>>>>
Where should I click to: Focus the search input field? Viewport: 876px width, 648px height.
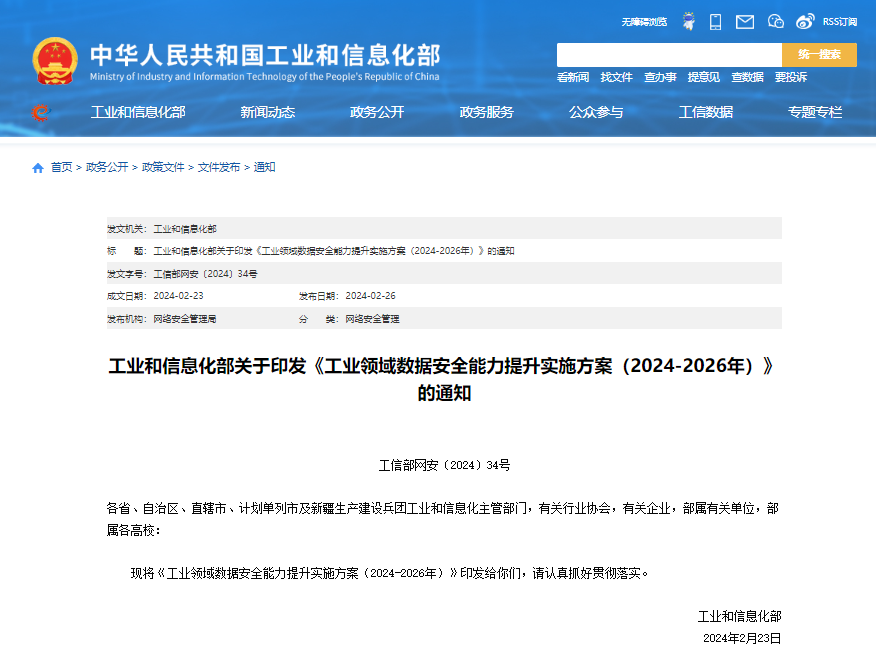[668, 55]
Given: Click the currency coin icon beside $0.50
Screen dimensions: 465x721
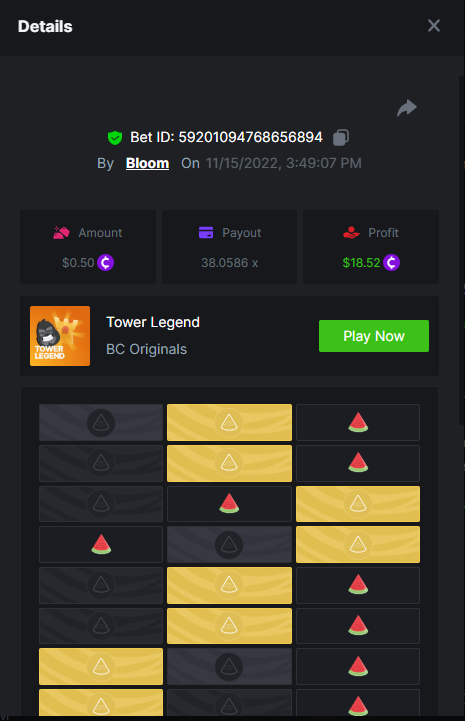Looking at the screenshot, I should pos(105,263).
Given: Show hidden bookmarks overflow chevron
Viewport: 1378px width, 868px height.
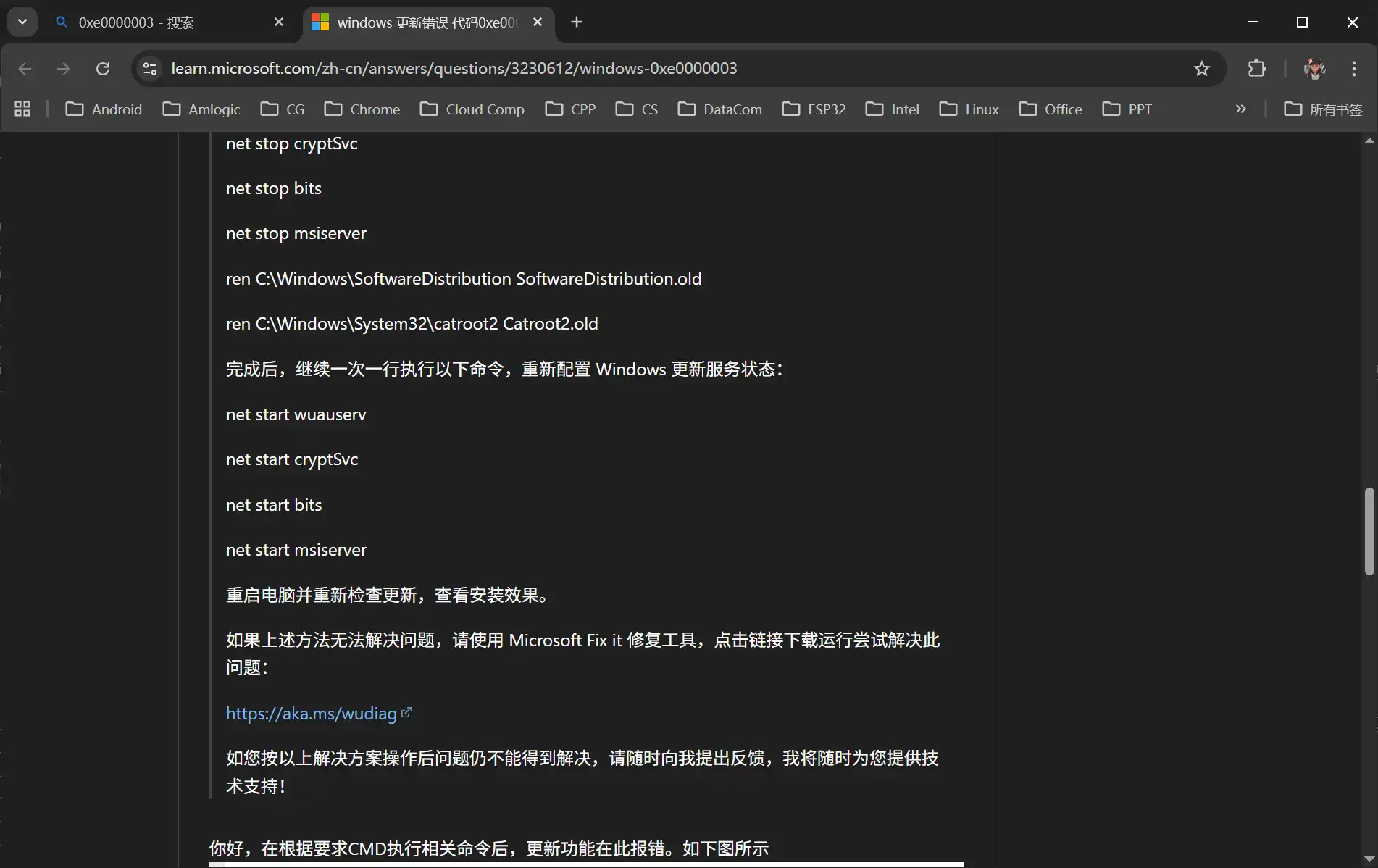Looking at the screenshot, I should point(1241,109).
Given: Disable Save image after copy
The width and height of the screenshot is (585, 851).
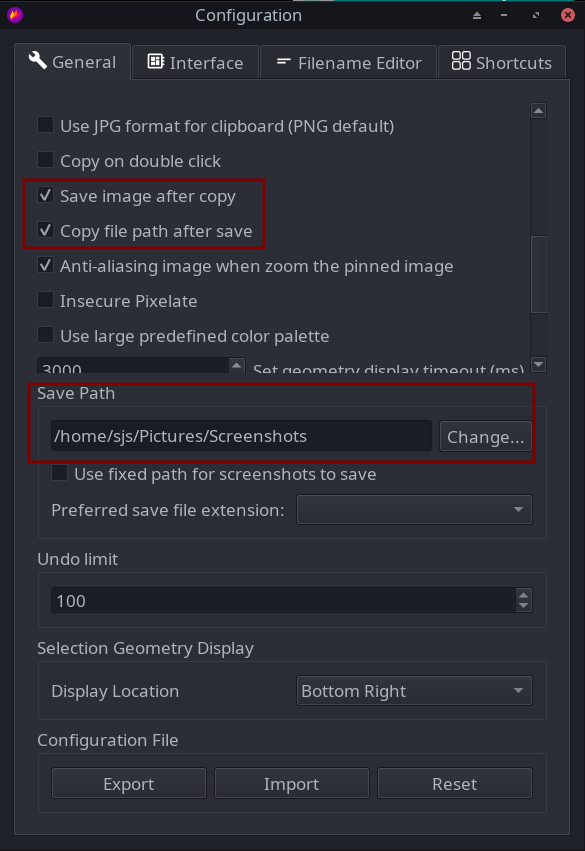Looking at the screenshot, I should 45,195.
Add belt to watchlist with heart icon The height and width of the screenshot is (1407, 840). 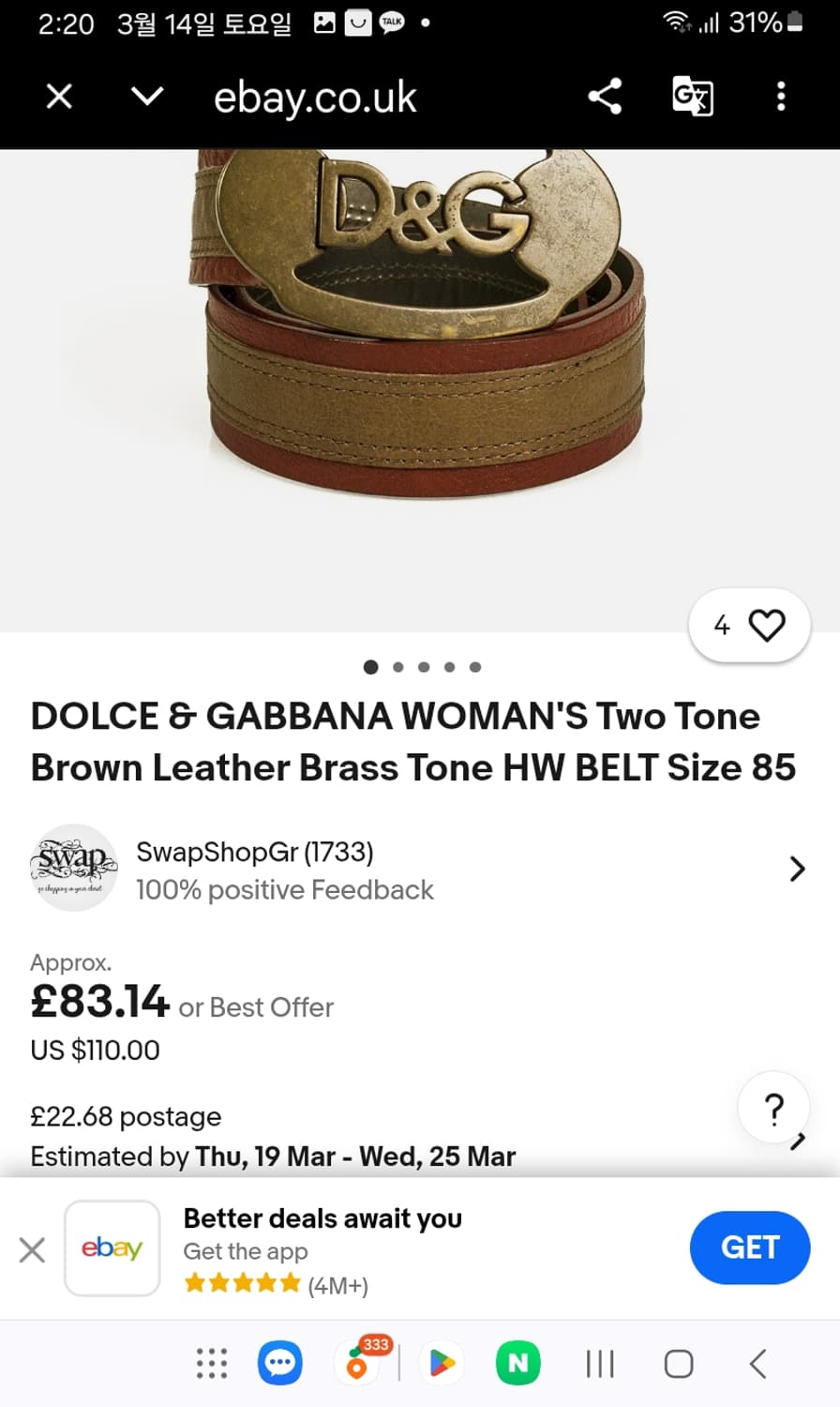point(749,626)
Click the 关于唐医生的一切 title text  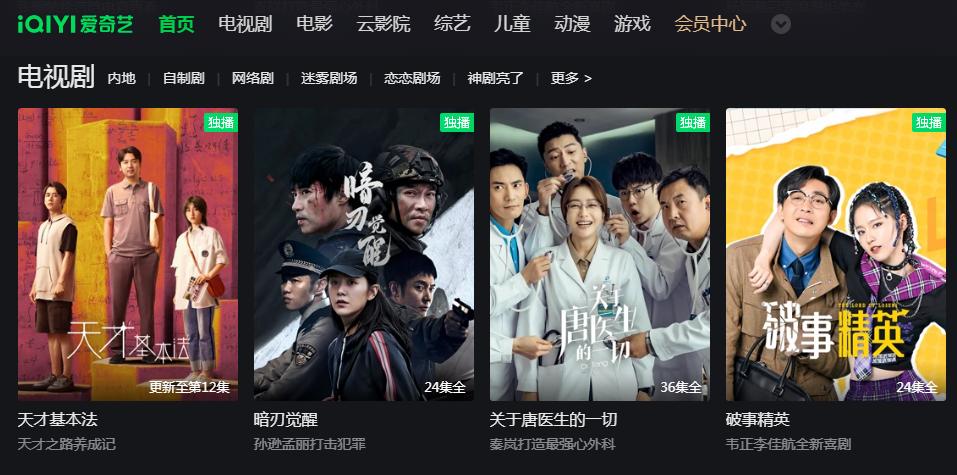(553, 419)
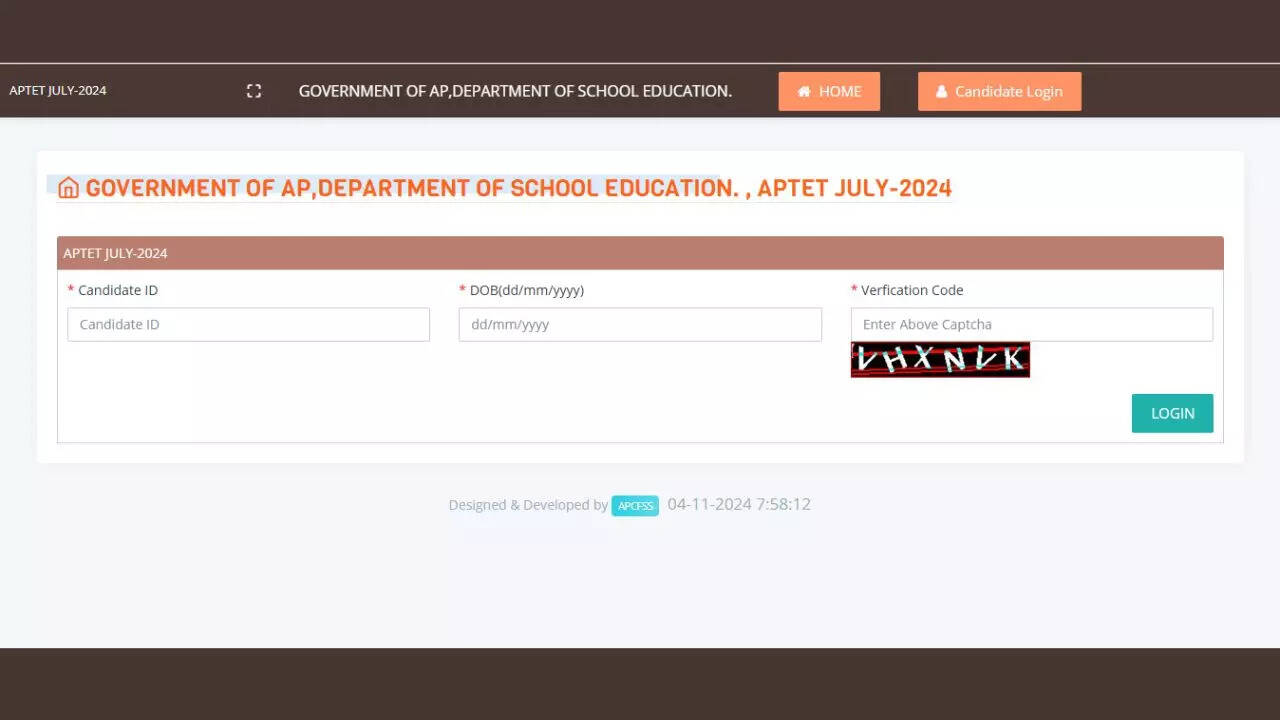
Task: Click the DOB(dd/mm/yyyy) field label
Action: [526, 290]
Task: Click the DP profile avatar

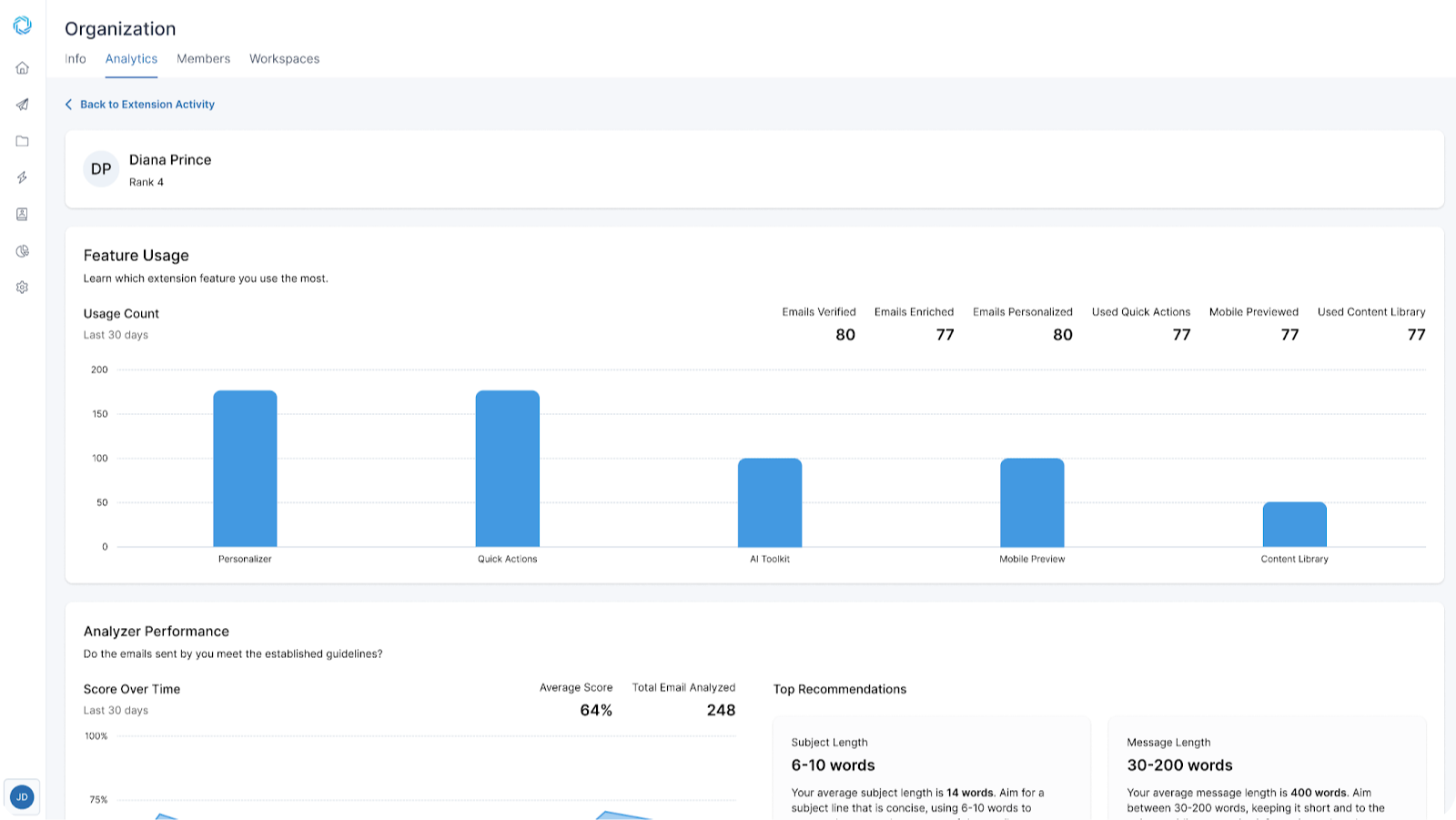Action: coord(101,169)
<<<<
- _EXERCISE OBJECTIVE_:
Extract all lines from the data in which "Given" is found.

- _RESPONSE_:
Given: Click the currency coin icon beside $0.50
Given: Show hidden bookmarks overflow chevron
Given: Disable Save image after copy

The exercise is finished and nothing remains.